One of the earliest challenges adopters of an account-based marketing strategy will face is the collection of data to develop the target list. You may want to start looking for good accounts and missed opportunities inside your current pool of leads. But prospective customer data may reside in silos throughout the organization or the CRM may not collect the data in the manner you need. You can resolve this problem by using a CRM that not only gives you a 360°-degree view of each customer, but also gives you a complete view of your entire customer and lead base. By using advanced search and filter techniques you can speed the development of the list while also improving its quality.
Moving onwards to the open sea looking for your perfect catch, you may want to consider ABM software that would aggregate and source relevant, high-quality accounts data for you to target.
And speaking of quality, your sales team needs high quality, current data. Insights should be actionable. Sales needs to know what web pages your targets are visiting, if they are opening emails and clicking on links. The level of engagement should be used to prioritize their contacts. The right data tells your sales team when to literally strike because the iron is hot. That means they need real time data.
And last but not least is the creation of personalized, timely content. The message should focus on the recipient’s pain points and offer solutions. The personalized content should be timed for each stage in the contact’s purchase journey. Timing the content to the buying stage also increases the target’s perception of personalization. They feel like you are speaking directly to them, because you are! Make sure your call to action is personalized as well. You can even add personalized videos or content to their personal digital catalog on your webstore.
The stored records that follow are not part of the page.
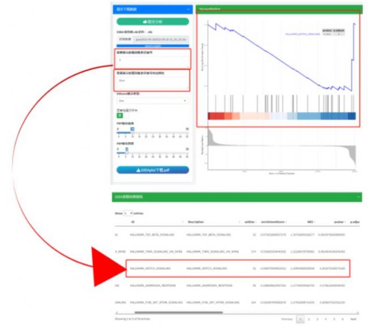The image size is (368, 329).
Task: Click the gene set row number input
Action: click(x=152, y=59)
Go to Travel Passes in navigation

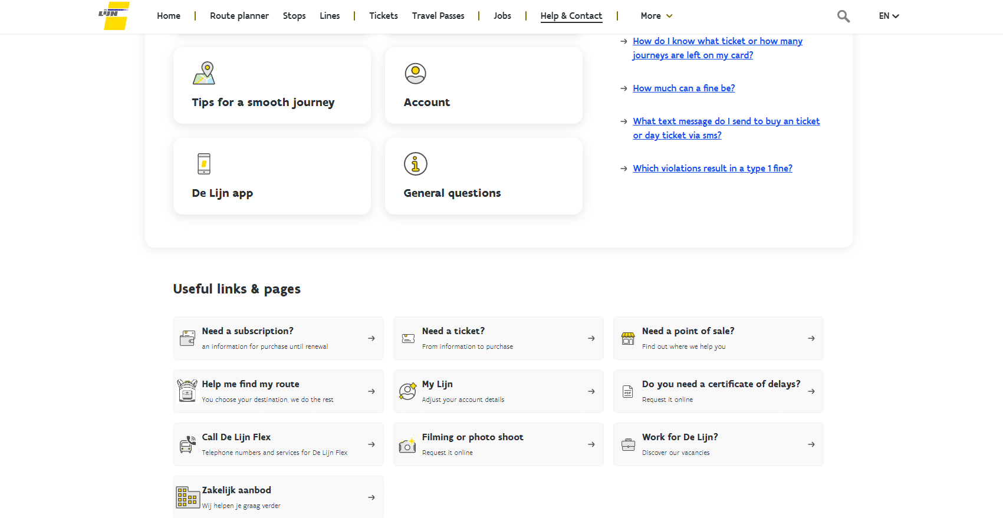[438, 16]
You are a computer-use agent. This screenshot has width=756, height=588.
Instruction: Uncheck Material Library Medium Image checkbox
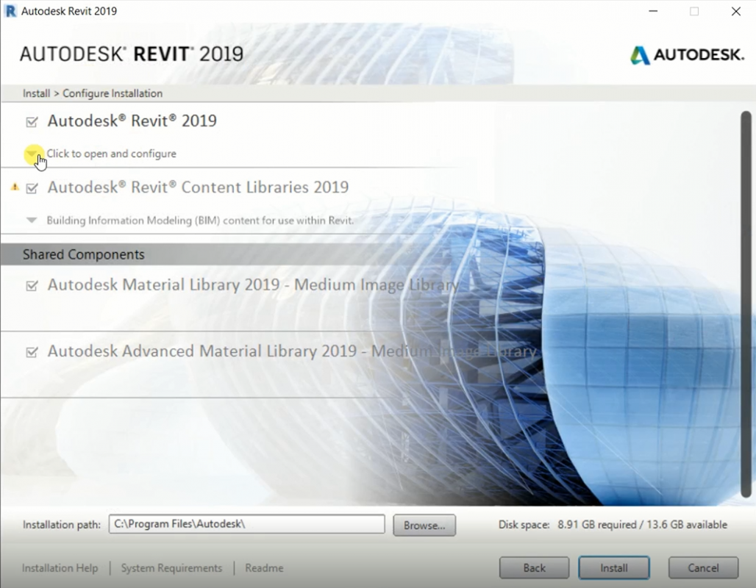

Is Your Business Ready for Targeted Marketing Campaigns?
Account-based marketing for B2B is a trend that’s here to stay. Whether it’s used for inbound and outbound marketing or used to maximize the profit from each account, it’s clear it will continue to be used. CFO’s love the ROI compared to traditional marketing. An ITSMA survey found that account-based marketing returned about the significantly or somewhat higher results when compared to other marketing strategies.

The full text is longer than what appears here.